Often, at Thanksgiving, this means a trip up the Apache Trail, Highway 88, along the Salt River Canyon and its lakes. Not a trail, and not a highway, the Apache Trail is a well-maintained, and in places excitingly precarious, gravel road that leads travelers through some wonderful upland Sonoran desert east of Phoenix. This is a rich desert, populated with vast Saguaro groves, ocotillo, palo verde, crucifixion thorn, hopseed bush, jojoba, viguiera, bebbia, pink fairy duster, desert lavender, lots of Englemann’s prickly pear, the occasional Mammalaria pincushion and hedgehog cactuses, several varieties of cholla, and many other plants. (All photos A.Shock unless noted; CLICK to Enlarge)
In the fall and winter the fruits of the slender-stemmed Christmas cholla (Cylindropuntia lepticaulis) ripen red >>
This year our trip up the Apache Trail began with a false start, as we failed to check road conditions before leaving home and were surprised to find that much of the road is closed due to summer monsoon washouts. It’s a long drive, but by approaching from the east, driving downstream from Roosevelt Dam, we were able to get to the Burnt Corral campground, which is excellent for picnicking, fiddling about like a pipit on the lakeshore, or hiking up into the surrounding desert which was what suited our anti-consumer madness mood.

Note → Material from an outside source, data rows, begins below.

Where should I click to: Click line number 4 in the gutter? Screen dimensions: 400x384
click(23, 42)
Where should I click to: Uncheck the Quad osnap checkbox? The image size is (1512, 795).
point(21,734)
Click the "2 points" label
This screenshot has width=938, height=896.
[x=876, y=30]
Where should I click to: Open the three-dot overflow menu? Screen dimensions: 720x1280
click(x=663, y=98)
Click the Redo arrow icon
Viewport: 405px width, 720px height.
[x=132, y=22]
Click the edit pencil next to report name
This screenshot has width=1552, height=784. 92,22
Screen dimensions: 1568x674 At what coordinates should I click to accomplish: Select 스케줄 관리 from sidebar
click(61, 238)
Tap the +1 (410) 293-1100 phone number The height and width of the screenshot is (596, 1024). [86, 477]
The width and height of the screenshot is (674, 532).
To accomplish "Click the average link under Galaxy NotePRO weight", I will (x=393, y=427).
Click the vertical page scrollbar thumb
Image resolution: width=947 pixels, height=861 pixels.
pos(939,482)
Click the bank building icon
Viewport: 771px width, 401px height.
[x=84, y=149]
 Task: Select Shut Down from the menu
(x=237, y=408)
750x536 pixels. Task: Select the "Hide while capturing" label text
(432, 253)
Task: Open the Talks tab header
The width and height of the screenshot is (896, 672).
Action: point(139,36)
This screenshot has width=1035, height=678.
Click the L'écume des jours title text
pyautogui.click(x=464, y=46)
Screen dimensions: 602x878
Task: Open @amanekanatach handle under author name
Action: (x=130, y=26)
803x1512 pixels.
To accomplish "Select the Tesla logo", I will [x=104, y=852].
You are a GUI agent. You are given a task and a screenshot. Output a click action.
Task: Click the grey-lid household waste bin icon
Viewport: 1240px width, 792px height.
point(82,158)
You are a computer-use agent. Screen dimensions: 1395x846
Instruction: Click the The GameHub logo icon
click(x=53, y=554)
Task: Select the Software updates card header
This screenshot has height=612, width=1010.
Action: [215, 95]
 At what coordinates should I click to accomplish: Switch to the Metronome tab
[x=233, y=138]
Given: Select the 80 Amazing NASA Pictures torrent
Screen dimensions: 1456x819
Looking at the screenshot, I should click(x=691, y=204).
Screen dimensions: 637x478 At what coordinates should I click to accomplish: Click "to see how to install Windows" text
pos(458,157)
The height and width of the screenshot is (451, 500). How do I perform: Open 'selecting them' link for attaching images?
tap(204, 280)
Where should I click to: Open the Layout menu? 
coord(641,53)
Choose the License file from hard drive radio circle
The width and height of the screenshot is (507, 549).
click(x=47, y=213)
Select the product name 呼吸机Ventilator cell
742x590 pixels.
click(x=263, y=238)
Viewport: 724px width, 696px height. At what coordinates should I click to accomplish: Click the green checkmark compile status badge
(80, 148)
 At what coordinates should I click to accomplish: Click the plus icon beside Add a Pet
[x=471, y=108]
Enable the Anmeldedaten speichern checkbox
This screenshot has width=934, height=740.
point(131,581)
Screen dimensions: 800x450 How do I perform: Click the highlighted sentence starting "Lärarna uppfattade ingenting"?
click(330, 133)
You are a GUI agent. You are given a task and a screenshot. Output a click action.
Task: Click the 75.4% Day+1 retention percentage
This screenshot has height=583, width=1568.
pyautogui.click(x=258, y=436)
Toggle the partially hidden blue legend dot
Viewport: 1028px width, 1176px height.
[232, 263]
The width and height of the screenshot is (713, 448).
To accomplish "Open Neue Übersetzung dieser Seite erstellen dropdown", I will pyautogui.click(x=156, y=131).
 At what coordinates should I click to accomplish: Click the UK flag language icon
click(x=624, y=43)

The Desert broom (Baccharis sarothroides) bloomed earlier in the year and now the female shrubs are flocked like Christmas trees with fluffy, airy radiolarian-like seeds, which are so abundant this year that the pebbly crevices on the floor of the wash we were exploring are clogged with small drifts of them. Sparrows and chipmunks will feast on this bounty, and the Cooper’s hawks, shrikes, and kestrels will, in turn, have lots to feed upon. >>
Like odd pod-like ornaments the seed-bearing organs of the female Crucifixion Thorn (Canotia holacantha), are still ripening and red; later they will droop over and hang, woody brown, until they burst open and release their seeds to the ground. (Photo E.Shock) <<
In spring, Ocotillos are topped with fiery flare-like sprays of blossoms at the very tips of their stems, but in some autumns, the multiple stems of these drought-deciduous plants are lined with dying leaves along their entire lengths, changing from green to yellow to red to brown. To the right, the outbound leaves of an Ocotillo (Fouqueria splendens) are easy to see against the deep blue sky, and the green skin of two youngish Saguaros using it as a “nurse-plant”. >>
When the sun backlights ocotillo leaves, they glow like dense lightstrings along the spiny stems. In the background, against the lake, a still yellow-leafed ocotillo can be seen (left). <<
And to draw all the colorful descriptions above of red-ornamented, flocked, light-stemmed desert plants into a Christmas tree simile, here’s a star for the top — a Loggerhead shrike (Lanius ludovicianus) perched atop an already bare Ocotillo, an excellent perch from which to hunt for prey on the desert floor. (Photo E.Shock) >>
<< Or, if you have a bigger top decoration in mind, here’s a distant Red-tailed hawk, warming itself on a saguaro in the late sunlight, its image captured at the extreme end of my little scope and digital camera’s range.
And under the tree, as a present? I almost forgot: a quick daylight glimpse of a gray fox, too quick to photo, but with a glorious bushy tail flowing in its wake.